Task instructions:
Output exactly those lines of the data that lie between the line containing "The image size is (617, 481)." and the final line, both ends counted.

Data records:
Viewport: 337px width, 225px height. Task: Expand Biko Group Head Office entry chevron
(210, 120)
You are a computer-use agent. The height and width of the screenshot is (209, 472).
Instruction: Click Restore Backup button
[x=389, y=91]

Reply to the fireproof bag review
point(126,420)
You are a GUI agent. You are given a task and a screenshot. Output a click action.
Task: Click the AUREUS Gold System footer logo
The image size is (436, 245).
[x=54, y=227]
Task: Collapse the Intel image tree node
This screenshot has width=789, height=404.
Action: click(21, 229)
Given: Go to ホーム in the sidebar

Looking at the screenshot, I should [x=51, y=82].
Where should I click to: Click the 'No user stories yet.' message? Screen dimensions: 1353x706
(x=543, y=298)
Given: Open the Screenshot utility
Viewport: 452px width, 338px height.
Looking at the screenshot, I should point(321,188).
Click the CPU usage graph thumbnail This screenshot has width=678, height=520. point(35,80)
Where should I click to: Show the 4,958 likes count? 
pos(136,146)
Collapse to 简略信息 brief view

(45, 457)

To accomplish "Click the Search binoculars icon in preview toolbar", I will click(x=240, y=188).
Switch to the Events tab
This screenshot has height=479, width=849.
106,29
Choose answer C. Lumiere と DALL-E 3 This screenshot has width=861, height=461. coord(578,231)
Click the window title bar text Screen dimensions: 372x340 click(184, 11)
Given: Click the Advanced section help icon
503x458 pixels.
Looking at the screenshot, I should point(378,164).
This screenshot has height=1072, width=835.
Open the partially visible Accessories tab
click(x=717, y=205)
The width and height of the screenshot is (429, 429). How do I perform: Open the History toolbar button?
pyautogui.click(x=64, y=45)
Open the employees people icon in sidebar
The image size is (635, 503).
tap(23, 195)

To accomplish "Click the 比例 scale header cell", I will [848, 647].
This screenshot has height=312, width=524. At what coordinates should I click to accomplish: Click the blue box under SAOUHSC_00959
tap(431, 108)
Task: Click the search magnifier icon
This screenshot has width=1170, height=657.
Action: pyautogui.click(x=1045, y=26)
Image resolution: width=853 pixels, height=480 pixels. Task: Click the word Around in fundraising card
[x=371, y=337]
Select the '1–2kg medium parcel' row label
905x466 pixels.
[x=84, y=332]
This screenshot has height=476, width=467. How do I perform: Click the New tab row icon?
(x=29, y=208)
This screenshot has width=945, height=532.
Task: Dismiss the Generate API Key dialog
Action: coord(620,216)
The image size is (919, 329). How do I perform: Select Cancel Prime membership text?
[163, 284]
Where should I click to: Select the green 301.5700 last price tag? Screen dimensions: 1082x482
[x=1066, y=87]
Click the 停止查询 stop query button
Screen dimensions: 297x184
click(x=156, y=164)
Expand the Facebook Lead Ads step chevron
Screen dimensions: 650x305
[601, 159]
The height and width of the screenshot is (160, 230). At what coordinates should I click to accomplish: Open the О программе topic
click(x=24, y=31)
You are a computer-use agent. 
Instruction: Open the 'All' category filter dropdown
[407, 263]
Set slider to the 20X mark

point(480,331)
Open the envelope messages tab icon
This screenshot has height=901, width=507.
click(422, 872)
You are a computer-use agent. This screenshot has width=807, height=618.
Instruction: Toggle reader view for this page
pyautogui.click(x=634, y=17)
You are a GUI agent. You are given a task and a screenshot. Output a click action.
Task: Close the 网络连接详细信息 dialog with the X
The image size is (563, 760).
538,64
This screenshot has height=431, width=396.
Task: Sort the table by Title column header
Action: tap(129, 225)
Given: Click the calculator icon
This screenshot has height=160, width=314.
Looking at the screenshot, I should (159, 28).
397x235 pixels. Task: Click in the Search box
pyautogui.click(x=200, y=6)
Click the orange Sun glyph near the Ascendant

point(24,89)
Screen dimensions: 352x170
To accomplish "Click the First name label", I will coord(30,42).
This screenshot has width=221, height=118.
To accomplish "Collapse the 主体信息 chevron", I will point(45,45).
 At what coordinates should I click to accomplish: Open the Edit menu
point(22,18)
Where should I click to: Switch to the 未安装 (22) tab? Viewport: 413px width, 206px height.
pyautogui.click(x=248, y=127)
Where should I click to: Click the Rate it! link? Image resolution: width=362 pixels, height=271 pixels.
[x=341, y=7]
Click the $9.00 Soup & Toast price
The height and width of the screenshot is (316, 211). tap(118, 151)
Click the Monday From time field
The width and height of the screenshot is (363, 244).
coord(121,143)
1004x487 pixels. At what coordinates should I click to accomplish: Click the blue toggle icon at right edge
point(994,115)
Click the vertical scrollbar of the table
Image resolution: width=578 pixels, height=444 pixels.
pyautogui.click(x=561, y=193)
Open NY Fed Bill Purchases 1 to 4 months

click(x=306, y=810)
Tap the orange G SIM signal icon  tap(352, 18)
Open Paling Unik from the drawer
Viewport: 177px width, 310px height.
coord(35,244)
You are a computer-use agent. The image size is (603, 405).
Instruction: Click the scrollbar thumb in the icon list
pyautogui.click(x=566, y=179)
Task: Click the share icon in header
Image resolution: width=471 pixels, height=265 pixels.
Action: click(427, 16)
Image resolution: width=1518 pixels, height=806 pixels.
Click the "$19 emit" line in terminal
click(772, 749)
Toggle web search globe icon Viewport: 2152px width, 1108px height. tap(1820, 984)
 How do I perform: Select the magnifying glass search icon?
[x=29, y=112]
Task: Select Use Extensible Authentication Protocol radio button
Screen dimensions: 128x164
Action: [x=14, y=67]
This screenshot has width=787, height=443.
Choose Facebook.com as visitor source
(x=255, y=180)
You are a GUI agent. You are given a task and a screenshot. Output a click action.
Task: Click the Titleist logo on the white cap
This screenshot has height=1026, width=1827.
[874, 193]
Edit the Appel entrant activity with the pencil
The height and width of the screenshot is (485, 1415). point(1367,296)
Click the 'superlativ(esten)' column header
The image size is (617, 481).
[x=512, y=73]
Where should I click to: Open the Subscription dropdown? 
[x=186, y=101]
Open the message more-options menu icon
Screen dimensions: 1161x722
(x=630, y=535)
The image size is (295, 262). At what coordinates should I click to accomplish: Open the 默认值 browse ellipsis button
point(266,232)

Answer to this exercise:
The image size is (617, 481).
[x=512, y=73]
Where should I click to: Open the Subscription dropdown? 
[x=186, y=101]
Open the message more-options menu icon
Screen dimensions: 1161x722
(x=630, y=535)
The image size is (295, 262). At what coordinates should I click to accomplish: Open the 默认值 browse ellipsis button
point(266,232)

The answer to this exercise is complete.